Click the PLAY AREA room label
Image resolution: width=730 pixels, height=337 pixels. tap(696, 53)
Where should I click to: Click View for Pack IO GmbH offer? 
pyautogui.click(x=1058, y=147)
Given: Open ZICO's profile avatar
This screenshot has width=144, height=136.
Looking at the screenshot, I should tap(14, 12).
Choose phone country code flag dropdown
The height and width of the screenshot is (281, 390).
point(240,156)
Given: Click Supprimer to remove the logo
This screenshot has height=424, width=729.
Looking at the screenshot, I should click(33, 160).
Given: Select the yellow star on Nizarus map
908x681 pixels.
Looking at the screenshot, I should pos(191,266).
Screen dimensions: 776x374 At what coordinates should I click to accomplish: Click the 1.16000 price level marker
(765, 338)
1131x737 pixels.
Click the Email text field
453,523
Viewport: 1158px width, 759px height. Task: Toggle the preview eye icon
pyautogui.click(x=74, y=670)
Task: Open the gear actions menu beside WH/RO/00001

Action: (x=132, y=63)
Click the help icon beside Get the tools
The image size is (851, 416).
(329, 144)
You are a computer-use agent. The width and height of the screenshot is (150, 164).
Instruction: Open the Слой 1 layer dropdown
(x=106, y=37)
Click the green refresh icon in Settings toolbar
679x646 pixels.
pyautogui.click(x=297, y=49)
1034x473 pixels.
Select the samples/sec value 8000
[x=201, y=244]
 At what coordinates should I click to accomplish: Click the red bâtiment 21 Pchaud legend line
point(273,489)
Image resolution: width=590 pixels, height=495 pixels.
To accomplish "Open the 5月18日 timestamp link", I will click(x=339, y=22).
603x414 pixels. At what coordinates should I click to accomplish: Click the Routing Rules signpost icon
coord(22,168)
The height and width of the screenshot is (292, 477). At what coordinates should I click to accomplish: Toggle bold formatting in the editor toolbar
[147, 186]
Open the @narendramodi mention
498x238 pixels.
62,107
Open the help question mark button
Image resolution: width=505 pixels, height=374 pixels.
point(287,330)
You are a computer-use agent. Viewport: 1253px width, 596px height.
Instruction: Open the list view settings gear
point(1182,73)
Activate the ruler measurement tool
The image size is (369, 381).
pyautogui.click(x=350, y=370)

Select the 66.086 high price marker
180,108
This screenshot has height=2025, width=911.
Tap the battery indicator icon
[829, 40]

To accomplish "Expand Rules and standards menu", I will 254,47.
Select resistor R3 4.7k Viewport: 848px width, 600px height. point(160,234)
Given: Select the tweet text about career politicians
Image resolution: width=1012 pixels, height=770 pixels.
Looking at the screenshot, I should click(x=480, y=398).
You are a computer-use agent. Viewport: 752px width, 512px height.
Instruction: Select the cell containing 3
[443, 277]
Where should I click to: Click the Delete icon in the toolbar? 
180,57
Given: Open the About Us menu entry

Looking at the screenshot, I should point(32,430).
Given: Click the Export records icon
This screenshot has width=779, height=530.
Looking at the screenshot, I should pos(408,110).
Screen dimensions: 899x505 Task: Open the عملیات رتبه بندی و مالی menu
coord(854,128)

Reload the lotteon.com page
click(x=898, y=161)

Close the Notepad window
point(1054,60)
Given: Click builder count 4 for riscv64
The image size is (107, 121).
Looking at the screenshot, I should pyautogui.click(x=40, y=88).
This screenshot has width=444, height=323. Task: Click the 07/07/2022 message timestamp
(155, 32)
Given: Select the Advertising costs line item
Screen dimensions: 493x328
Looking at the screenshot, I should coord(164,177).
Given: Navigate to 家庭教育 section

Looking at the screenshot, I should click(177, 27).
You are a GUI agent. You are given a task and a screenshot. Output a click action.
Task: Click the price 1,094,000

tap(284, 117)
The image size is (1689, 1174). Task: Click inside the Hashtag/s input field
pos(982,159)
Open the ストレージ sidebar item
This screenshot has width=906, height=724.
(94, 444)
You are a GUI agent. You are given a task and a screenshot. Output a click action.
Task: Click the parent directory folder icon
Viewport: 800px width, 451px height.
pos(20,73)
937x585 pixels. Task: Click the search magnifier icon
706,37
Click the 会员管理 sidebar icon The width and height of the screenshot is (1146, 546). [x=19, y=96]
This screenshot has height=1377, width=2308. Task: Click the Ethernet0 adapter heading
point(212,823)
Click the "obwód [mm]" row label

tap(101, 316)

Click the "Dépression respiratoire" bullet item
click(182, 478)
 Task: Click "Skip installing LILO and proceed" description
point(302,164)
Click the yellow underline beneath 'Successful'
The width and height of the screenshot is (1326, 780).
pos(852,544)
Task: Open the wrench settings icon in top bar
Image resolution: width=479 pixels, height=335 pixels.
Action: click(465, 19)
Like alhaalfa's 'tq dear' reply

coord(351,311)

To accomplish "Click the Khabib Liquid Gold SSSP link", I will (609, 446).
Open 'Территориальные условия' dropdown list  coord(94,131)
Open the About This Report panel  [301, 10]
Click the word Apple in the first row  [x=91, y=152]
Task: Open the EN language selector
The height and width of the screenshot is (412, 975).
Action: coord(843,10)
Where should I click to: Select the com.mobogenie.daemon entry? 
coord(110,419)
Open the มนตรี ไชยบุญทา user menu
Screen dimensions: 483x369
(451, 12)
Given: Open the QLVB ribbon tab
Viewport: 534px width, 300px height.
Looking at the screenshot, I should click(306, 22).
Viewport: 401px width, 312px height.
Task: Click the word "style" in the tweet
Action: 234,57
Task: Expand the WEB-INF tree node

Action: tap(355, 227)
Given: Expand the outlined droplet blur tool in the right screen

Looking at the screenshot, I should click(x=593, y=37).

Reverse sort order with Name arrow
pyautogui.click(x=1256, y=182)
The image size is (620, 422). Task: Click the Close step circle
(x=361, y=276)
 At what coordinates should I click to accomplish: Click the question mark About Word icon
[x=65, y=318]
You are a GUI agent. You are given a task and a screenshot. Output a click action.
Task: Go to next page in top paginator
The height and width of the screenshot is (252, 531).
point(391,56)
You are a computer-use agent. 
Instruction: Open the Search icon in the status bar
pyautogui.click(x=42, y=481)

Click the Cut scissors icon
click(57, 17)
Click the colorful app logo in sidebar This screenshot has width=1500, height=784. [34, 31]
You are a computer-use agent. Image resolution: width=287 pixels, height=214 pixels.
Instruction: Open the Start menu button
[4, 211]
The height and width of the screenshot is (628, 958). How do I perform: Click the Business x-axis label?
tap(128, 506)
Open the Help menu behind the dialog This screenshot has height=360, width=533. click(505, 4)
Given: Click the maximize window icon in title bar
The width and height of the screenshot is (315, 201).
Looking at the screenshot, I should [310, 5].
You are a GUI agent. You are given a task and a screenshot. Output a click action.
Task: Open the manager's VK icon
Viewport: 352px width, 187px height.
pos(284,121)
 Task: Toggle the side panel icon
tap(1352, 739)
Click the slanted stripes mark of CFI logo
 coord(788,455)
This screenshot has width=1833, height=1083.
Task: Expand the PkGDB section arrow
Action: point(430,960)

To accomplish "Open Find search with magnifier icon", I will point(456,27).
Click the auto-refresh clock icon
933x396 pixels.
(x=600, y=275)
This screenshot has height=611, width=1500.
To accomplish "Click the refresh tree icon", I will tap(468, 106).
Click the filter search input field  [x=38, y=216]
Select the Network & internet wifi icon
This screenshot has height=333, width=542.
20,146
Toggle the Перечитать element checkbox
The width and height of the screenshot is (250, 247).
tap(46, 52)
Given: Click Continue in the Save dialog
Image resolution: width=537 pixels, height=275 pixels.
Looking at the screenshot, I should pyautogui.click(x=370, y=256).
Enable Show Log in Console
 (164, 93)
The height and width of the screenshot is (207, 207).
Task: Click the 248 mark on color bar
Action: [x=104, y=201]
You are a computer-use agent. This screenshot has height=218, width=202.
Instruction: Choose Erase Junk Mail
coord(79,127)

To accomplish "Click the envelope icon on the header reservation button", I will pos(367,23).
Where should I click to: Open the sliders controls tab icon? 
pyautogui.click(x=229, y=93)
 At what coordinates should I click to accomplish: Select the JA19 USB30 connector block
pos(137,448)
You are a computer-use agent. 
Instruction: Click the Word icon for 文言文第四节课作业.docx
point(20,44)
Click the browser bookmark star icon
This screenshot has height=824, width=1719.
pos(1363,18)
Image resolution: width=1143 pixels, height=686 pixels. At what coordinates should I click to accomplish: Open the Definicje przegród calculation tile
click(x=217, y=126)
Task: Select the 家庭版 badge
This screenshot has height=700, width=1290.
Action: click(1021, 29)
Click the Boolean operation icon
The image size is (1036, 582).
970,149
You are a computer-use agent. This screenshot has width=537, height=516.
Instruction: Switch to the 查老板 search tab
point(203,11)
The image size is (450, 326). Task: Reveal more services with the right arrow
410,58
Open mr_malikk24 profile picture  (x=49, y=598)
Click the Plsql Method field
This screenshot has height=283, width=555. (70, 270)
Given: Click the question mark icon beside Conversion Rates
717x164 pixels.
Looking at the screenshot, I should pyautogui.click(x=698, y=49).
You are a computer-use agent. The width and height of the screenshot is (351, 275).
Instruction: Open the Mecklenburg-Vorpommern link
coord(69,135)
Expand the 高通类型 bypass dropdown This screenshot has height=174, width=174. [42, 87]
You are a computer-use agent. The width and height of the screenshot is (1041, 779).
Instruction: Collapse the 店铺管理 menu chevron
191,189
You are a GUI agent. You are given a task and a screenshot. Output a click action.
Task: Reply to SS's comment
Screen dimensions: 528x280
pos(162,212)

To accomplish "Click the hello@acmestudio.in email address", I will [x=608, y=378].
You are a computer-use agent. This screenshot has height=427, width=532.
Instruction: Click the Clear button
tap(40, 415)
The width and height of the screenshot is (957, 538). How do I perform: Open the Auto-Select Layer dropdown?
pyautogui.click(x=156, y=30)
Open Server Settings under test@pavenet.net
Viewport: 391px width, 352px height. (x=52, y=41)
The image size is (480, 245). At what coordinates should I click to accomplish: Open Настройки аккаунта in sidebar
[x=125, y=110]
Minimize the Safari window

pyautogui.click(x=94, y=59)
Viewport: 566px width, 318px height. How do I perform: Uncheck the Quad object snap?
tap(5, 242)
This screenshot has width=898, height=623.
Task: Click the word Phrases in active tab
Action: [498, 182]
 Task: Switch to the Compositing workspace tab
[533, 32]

····················

■ **What needs to be done**
Search the listing above for lines containing "computer", and copy them.

■ **Output for this task**
You are a computer-use agent. The width and height of the screenshot is (150, 164).
You are a computer-use agent. Viewport: 1253px width, 596px height.
You are a computer-use agent. Viewport: 752px width, 512px height.
You are a computer-use agent. 
You are a computer-use agent. Image resolution: width=287 pixels, height=214 pixels.
You are a computer-use agent. This screenshot has height=218, width=202.
You are a computer-use agent. 
You are a computer-use agent. This screenshot has width=537, height=516.
You are a computer-use agent. The width and height of the screenshot is (351, 275).
You are a computer-use agent. The width and height of the screenshot is (1041, 779).
You are a computer-use agent. This screenshot has height=427, width=532.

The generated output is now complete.